# [SOLVED] reformatting hp mini netbook



## count_fog (May 14, 2009)

Hello, I have bought an hp mini 110 netbook. It comes with windows 7 starter which I despise. I like my Windows xp pro. Its my personal preference thats all.
I could not find one with XP anymore, its all with win 7 starer now.

Anyway, so this netbook has no optical drive right. I found a method to transfer my XP installation disc to a usb flash drive. This particular method.

http://www.liliputing.com/2008/04/install-windows-xp-on-mini-note-usb.html

It seems to work, but there is one problem. So I set the usb flash drive as the primary boot device. The windows XP setup menu loads. Then I get to the part where I select the partition on which to install XP and the only available partition is the flash drive itself!!!. I don't see the partition of the netbook sata hard drive. Why? 

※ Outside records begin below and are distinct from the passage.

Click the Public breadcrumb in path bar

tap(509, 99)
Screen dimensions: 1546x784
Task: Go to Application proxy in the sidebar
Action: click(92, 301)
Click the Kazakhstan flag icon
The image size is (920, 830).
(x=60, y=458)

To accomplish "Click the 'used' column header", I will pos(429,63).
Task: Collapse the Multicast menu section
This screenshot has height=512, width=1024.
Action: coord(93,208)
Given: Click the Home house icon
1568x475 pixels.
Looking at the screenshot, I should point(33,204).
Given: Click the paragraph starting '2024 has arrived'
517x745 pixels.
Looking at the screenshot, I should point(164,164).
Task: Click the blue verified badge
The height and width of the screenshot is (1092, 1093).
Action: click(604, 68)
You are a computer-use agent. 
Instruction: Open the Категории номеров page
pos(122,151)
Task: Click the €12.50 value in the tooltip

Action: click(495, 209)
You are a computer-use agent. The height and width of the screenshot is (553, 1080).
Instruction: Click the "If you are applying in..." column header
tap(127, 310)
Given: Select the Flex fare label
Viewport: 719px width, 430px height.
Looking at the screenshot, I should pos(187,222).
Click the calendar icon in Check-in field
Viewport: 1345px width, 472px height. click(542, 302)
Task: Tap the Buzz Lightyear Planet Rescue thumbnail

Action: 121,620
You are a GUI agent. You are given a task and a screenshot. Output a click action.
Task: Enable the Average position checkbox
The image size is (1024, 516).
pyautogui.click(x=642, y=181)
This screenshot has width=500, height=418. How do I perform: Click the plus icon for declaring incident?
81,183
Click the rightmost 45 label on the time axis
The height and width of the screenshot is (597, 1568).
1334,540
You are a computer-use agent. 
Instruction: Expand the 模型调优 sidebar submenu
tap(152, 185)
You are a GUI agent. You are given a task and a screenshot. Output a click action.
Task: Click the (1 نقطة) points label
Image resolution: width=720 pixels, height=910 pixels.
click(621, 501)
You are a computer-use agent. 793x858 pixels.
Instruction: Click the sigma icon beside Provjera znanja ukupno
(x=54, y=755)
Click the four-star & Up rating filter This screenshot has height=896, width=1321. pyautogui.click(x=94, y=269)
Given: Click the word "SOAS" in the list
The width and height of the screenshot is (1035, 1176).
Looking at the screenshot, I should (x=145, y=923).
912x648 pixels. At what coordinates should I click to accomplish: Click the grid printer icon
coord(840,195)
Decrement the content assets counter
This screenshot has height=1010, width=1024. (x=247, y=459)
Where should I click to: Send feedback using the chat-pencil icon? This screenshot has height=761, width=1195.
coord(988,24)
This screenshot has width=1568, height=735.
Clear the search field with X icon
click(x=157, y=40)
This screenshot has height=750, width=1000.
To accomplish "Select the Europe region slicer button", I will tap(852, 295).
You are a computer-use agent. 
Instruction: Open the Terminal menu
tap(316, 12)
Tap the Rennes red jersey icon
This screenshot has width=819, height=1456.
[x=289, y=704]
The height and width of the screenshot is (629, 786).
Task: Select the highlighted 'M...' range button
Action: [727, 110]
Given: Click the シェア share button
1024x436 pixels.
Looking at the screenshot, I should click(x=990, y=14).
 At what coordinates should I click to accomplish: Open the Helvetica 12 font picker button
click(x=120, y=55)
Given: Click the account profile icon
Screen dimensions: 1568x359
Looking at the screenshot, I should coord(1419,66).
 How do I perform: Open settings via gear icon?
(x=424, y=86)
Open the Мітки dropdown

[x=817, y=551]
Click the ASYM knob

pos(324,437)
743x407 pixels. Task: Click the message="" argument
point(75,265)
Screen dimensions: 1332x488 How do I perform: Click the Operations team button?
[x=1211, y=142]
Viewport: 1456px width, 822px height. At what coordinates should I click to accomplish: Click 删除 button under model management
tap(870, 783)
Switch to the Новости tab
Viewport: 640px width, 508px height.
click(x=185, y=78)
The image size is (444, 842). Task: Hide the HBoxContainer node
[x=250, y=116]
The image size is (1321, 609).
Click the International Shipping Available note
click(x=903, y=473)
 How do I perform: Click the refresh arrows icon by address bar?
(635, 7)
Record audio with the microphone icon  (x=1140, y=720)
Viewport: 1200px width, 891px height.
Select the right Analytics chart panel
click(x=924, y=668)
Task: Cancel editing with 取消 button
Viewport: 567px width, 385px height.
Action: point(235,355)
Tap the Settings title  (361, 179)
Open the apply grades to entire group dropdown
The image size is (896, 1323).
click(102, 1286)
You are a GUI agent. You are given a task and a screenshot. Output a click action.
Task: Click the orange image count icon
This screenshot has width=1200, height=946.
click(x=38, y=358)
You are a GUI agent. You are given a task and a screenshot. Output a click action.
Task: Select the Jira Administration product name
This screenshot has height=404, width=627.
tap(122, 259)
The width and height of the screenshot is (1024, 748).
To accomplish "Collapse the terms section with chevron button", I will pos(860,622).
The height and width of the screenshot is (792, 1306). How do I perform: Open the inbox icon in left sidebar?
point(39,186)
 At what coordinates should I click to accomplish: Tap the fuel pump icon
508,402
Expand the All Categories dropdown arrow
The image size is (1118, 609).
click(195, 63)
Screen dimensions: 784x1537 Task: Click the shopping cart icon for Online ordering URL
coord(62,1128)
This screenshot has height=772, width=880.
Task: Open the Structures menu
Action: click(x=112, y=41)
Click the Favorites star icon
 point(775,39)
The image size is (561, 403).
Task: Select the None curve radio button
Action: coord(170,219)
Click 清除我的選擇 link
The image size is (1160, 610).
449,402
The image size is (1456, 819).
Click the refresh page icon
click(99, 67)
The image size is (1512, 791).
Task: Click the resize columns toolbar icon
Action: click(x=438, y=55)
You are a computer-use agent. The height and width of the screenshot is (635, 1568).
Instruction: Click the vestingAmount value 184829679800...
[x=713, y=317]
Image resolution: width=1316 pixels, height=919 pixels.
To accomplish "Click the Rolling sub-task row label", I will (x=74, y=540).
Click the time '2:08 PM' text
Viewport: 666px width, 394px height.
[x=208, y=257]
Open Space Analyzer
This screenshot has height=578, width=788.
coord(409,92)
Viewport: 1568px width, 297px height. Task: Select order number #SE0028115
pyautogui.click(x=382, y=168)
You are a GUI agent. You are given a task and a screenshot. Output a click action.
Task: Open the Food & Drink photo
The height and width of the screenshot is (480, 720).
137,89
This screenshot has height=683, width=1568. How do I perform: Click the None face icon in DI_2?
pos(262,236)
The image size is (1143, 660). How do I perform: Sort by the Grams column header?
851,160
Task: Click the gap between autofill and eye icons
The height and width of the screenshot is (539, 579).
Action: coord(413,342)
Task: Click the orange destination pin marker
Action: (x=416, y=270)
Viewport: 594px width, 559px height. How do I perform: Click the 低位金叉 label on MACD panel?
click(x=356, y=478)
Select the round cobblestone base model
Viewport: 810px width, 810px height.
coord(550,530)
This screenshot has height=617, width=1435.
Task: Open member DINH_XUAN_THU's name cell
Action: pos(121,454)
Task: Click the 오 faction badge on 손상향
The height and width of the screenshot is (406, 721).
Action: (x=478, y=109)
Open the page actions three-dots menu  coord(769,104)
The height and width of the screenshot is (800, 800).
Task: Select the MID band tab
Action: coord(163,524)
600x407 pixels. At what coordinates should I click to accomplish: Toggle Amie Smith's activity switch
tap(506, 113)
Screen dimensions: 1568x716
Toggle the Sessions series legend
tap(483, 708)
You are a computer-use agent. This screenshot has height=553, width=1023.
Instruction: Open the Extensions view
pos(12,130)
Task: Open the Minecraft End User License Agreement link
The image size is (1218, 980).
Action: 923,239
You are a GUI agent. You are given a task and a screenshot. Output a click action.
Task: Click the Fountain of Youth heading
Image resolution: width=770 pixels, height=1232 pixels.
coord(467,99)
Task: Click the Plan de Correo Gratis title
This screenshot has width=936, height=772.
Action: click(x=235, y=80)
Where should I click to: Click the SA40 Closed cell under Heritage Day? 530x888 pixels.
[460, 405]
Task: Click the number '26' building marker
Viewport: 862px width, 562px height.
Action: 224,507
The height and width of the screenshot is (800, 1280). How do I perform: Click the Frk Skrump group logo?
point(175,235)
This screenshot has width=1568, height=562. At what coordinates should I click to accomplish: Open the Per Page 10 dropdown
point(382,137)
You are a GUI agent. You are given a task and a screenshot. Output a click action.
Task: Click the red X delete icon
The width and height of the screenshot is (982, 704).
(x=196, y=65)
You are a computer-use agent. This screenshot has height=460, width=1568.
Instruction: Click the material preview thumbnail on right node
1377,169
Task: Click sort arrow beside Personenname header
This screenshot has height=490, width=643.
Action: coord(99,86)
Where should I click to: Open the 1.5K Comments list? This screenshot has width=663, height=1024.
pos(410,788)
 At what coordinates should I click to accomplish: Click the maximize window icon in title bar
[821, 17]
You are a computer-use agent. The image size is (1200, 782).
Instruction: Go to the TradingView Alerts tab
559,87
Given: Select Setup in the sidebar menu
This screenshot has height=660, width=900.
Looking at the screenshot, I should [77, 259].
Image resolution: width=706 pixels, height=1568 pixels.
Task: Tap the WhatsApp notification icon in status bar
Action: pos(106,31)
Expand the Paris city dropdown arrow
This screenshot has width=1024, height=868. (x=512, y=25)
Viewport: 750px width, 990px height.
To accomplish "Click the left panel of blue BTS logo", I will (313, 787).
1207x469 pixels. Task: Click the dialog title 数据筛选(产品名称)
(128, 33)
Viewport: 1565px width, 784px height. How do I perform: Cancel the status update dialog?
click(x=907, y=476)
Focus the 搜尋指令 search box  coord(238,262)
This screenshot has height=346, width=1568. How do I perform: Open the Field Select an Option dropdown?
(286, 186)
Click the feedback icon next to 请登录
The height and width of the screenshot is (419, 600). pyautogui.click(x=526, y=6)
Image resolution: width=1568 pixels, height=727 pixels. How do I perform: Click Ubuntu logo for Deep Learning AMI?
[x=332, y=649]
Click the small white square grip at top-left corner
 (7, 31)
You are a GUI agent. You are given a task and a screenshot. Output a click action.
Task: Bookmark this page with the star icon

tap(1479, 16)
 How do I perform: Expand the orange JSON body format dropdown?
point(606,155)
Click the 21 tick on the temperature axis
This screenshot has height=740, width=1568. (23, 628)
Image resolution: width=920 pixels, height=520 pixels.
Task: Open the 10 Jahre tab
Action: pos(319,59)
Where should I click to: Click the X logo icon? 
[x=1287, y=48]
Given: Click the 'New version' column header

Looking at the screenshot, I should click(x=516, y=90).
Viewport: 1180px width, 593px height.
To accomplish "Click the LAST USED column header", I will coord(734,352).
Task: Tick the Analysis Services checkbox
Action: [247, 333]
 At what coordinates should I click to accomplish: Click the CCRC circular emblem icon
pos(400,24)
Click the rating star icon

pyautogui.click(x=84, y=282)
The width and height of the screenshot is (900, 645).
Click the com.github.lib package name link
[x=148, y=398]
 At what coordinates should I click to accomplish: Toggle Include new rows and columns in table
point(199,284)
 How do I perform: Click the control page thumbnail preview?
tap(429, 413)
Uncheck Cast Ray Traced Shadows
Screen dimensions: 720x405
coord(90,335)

Can someone please help, many many people seem to have questions on formatting netbooks now a days and yet there is very little actual solid advice and help on this issue.


----------



## count_fog (May 14, 2009)

*Re: reformatting hp mini netbook*

Wonders why he wasted his time posting this thread when its obvious that nobody cares about you here. Points to all those threads with 0 replies. I cannot believe that nobody had the issue I am dealing with when so many people got netbooks this holiday season.


----------



## Old Rich (May 31, 2007)

*Re: reformatting hp mini netbook*

All mini's I have had come thru the shop will boot from a USB cd drive. That is how I install on them.

Have you checked to be sure XP drivers are available for that pc?


----------



## count_fog (May 14, 2009)

*Re: reformatting hp mini netbook*



simpswr said:


> All mini's I have had come thru the shop will boot from a USB cd drive. That is how I install on them.
> 
> Have you checked to be sure XP drivers are available for that pc?


I have not checked about the xp drivers, but the usb cd drive does boot up, my issue is that the only partition it sees is the usb drive itself, not the hard drive of the netbook. 

I have heard that this may be an issue with XP SP3 only. Is this true? I want to try XP SP2 and see if that makes a difference.

And thank you very much for replying. I have been at this forum for a while and you guys are always helpful when you do finally reply lol.


----------



## Old Rich (May 31, 2007)

*Re: reformatting hp mini netbook*

We are all volunteers and have other work . . . 

Installing XP on a SATA drive requires an additional step:

http://xphelpandsupport.mvps.org/how_do_i_install_windows_xp_on_a.htm

However, Most newer BIOS allow an Alternate method for SATA . . Go into the bios and check the "*Sata Operation*" setting, 

change it to "_*Raid Autodetect/ATA*_ if it is not already. Now try to install XP ( could be IDE Mode, Compatibility Mode or Legacy Mode - different BIOS use different terms )

some will say *IDE* instead of *ATA*)

If there are no such settings you'll need to slipstream the sata drivers on the XP CD, follow the instructions in this guide : 

http://www.digitgeek.com/how-to-slipstream-sata-drivers-into-xp-cd/


----------



## count_fog (May 14, 2009)

*Re: reformatting hp mini netbook*

Thank you very much. 

I am trying to find the sata drivers for my motherboard. 

Here is all the info from the bios to identify my motherboard properly.

HP Mini 110-1100
Processor Type: Intel(r) Atom CPU N270 1.60Ghz
Memory: 1024MB
120GB hard drive
Bios Version F.17



This bios is incredibly limited in options. Here are all the options it has.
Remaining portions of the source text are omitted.